July 13, 1998
Michael Koh writes:
A colleague asked me today how to spell an oft-heard (but not so oft-written) phrase that I had assumed to be "worse comes to worst." This connotes a deterioration in conditions and hence seems more logical than the "worst comes to worst" listed in the Random House Unabridged. Please help me make sense of this phrase.
A continual problem with proverbial or idiomatic phrases is that they are not always logical, or at least their logic can only be seen with some effort.
The phrase you ask about was first recorded in the form If the worst come to the worst, in the late sixteenth century. Over the centuries, it is found in the works of many major authors: Dryden also had "if the worst come to the worst"; Fielding wrote "let the worst come to the worst" in both Shamela and Tom Jones; Dickens had "if the worst comes to the worst" in Nicholas Nickelby; Charlotte Brontë, "let the worst come to the worst" (Jane Eyre); Twain, the non-hypothetical "when the worst came to the worst" in Tom Sawyer; H.G. Wells, "A shell in the pit,...if the worst comes to the worst will kill them all" in War of the Worlds.

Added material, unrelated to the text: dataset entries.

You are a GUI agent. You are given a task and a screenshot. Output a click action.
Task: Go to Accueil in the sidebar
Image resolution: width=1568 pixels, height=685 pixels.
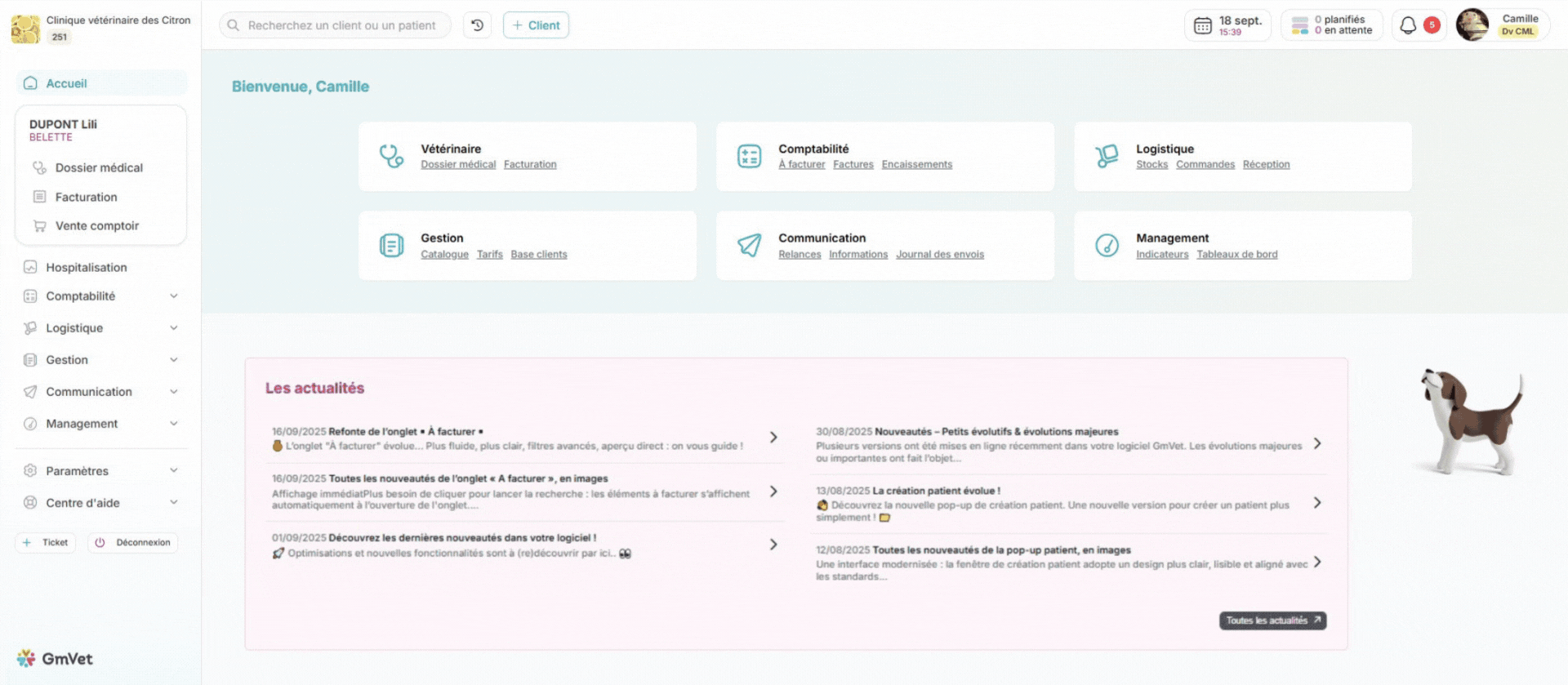66,83
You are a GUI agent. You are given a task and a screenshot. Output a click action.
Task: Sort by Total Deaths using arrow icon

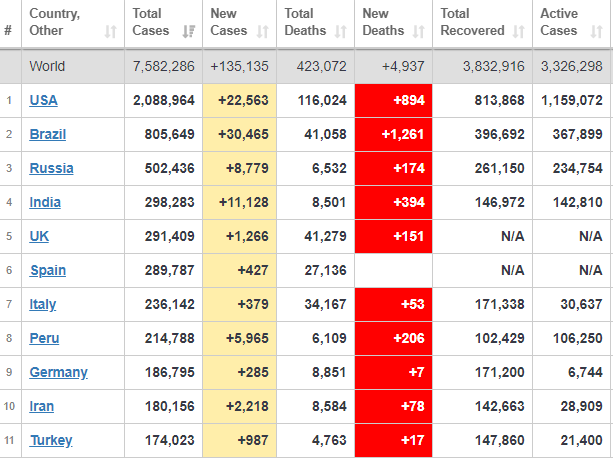click(x=341, y=31)
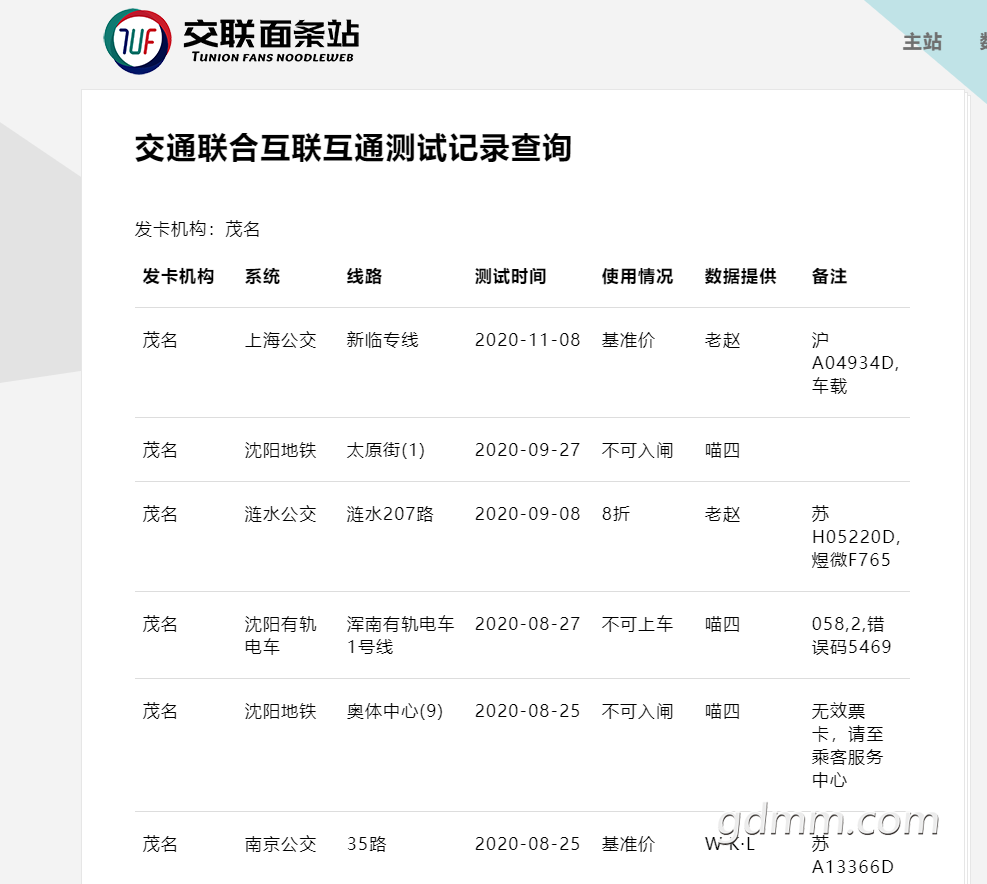The height and width of the screenshot is (884, 987).
Task: Click the 备注 column header
Action: 829,277
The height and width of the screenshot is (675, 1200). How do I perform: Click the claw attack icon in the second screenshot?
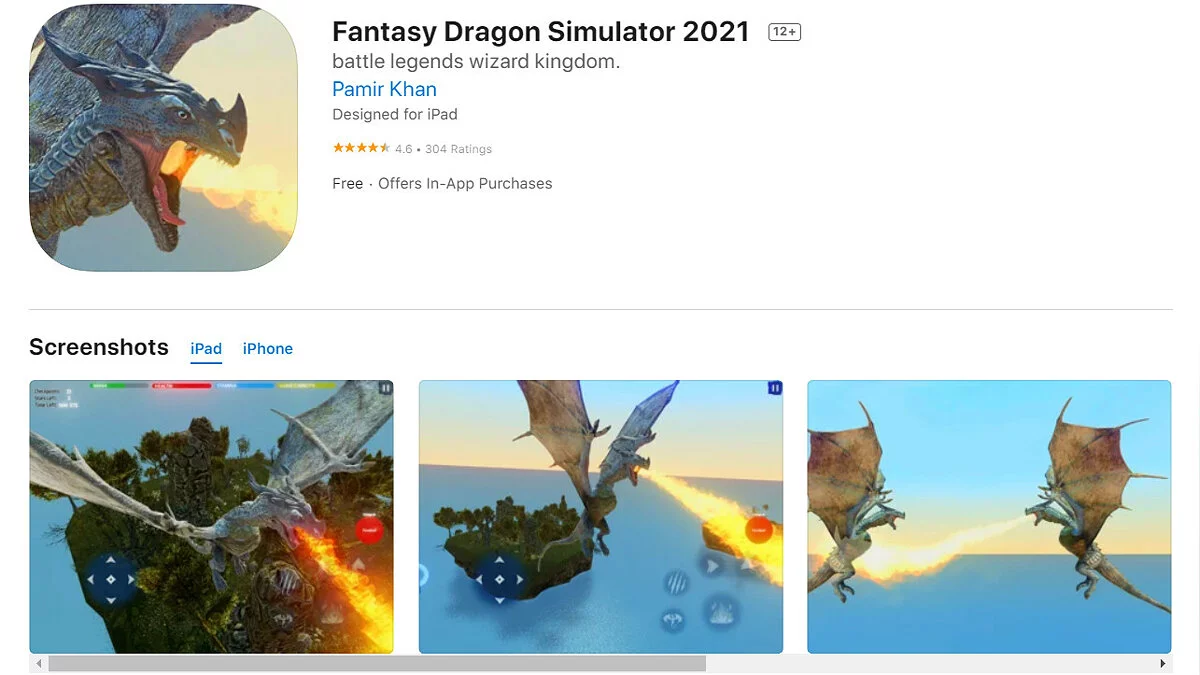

The worse...worst variant is less common, but is also in use: "If the worse came to the worst, I could but die" (DeFoe, Robinson Crusoe); "the tiger knew if the worse came to the worst it was better to meet the bulls than the cows with their calves" (Kipling, The Jungle Book).

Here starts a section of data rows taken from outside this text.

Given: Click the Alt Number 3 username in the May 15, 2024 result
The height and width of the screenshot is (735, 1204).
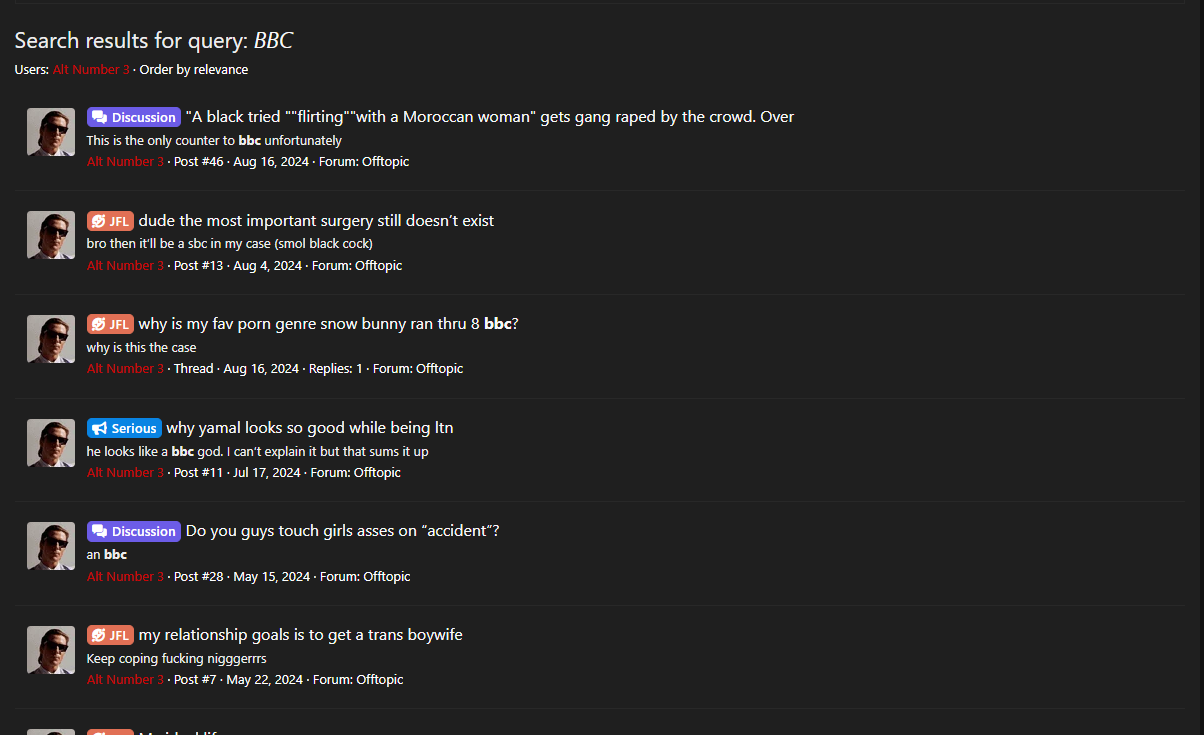Looking at the screenshot, I should coord(125,577).
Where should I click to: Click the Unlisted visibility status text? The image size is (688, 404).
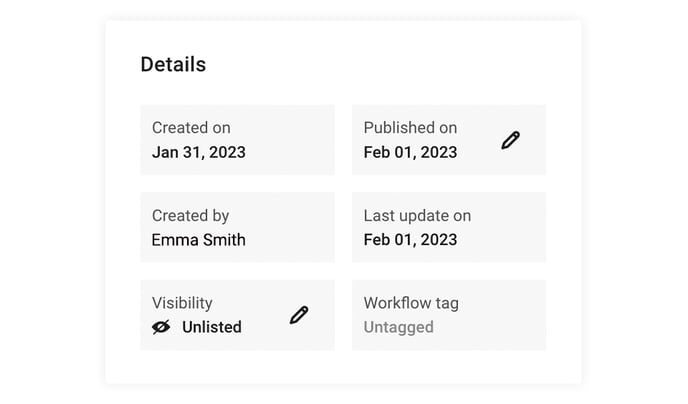point(212,327)

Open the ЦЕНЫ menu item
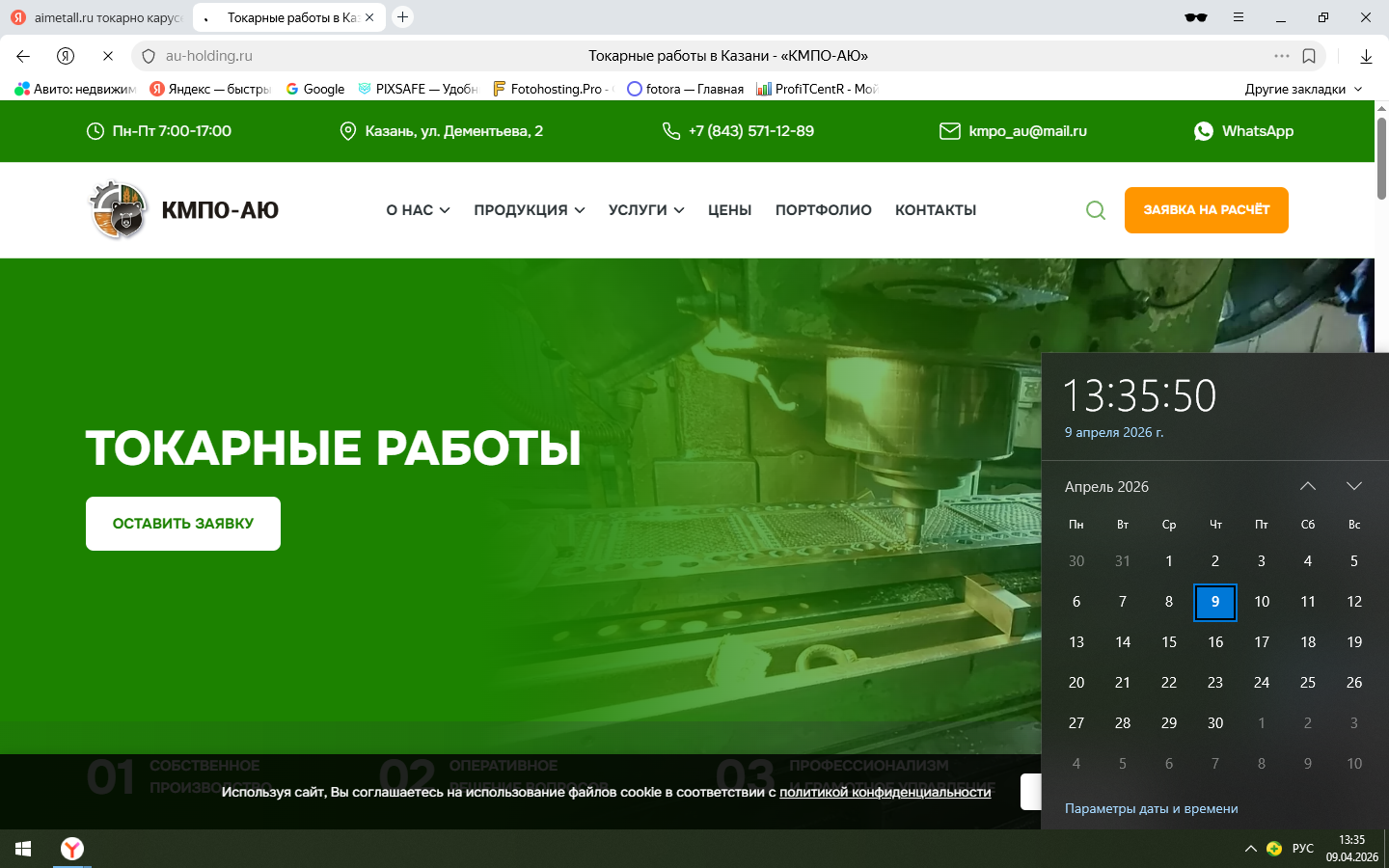[729, 210]
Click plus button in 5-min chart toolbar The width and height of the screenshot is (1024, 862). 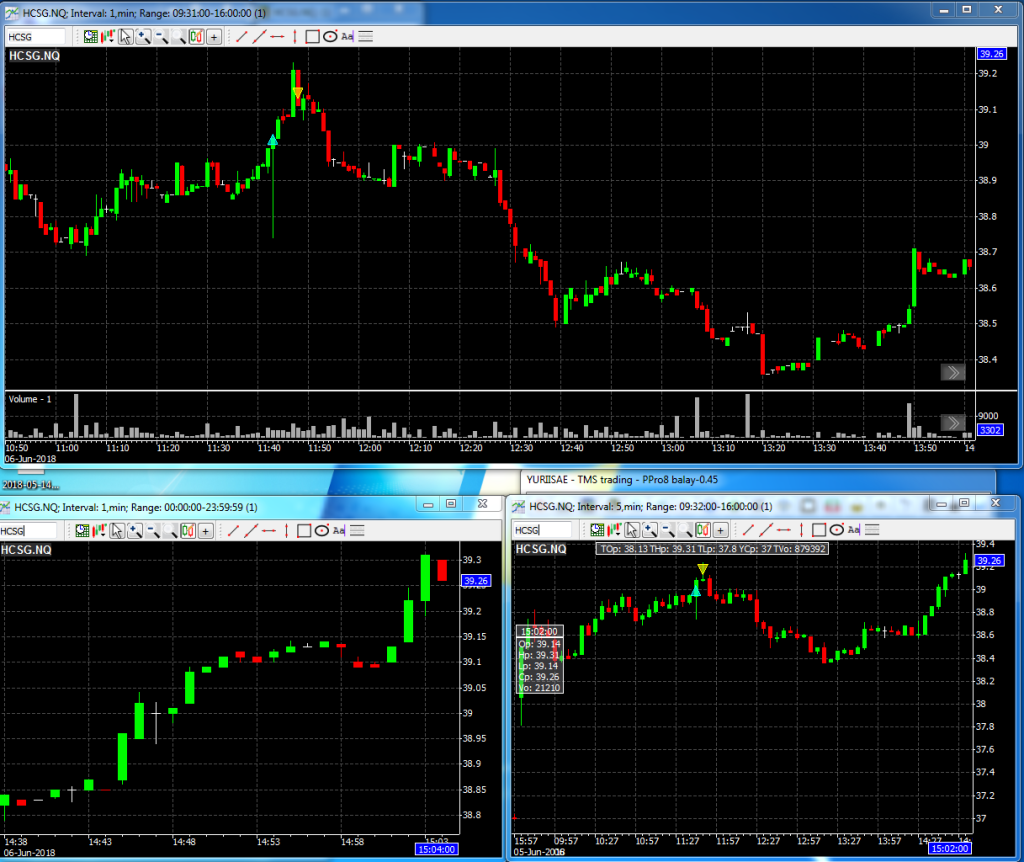(x=720, y=530)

The most important thing to observe about this expression is that, contrary to the common suggestion that it should refer to a deterioration in condition, this is not what it means. If (the) worst comes to (the) worst means 'if the very worst possible thing happens; if the worst really comes to exist'; it does not mean 'if an already bad thing becomes as bad as it can be', though this not implausible.

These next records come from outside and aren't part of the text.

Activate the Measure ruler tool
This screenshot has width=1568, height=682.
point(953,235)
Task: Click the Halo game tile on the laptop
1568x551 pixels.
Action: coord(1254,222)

We should also note again that idioms don't neessarily make perfect sense. In this case, the "worse...worst" form is superficially more sensible, and it probably arose out of a desire to make the phase more logical. Rossiter Johnson, in his 1903 Alphabet of Rhetoric, wrote that "'If worse comes to worst' is often rendered meaningless by being changed to 'If worst comes to worst.' The original and correct form is evident on a moment's thought." Johnson, however many moments he had to think, did not have access to the historical record of this phrase, or he would have learned about the "original" form. Other language writers also like the "worse...worst" form; it is given preferred placement in Funk and Wagnall's Standard Dictionary and is the example used to illustrate the phrase in Webster's Third New International Dictionary (Webster's Second had given the "worst...worst" form).
Though the earlier examples favor the form the worst...the worst, in modern use, the phrase is usually found without the articles, as if worst comes to worst.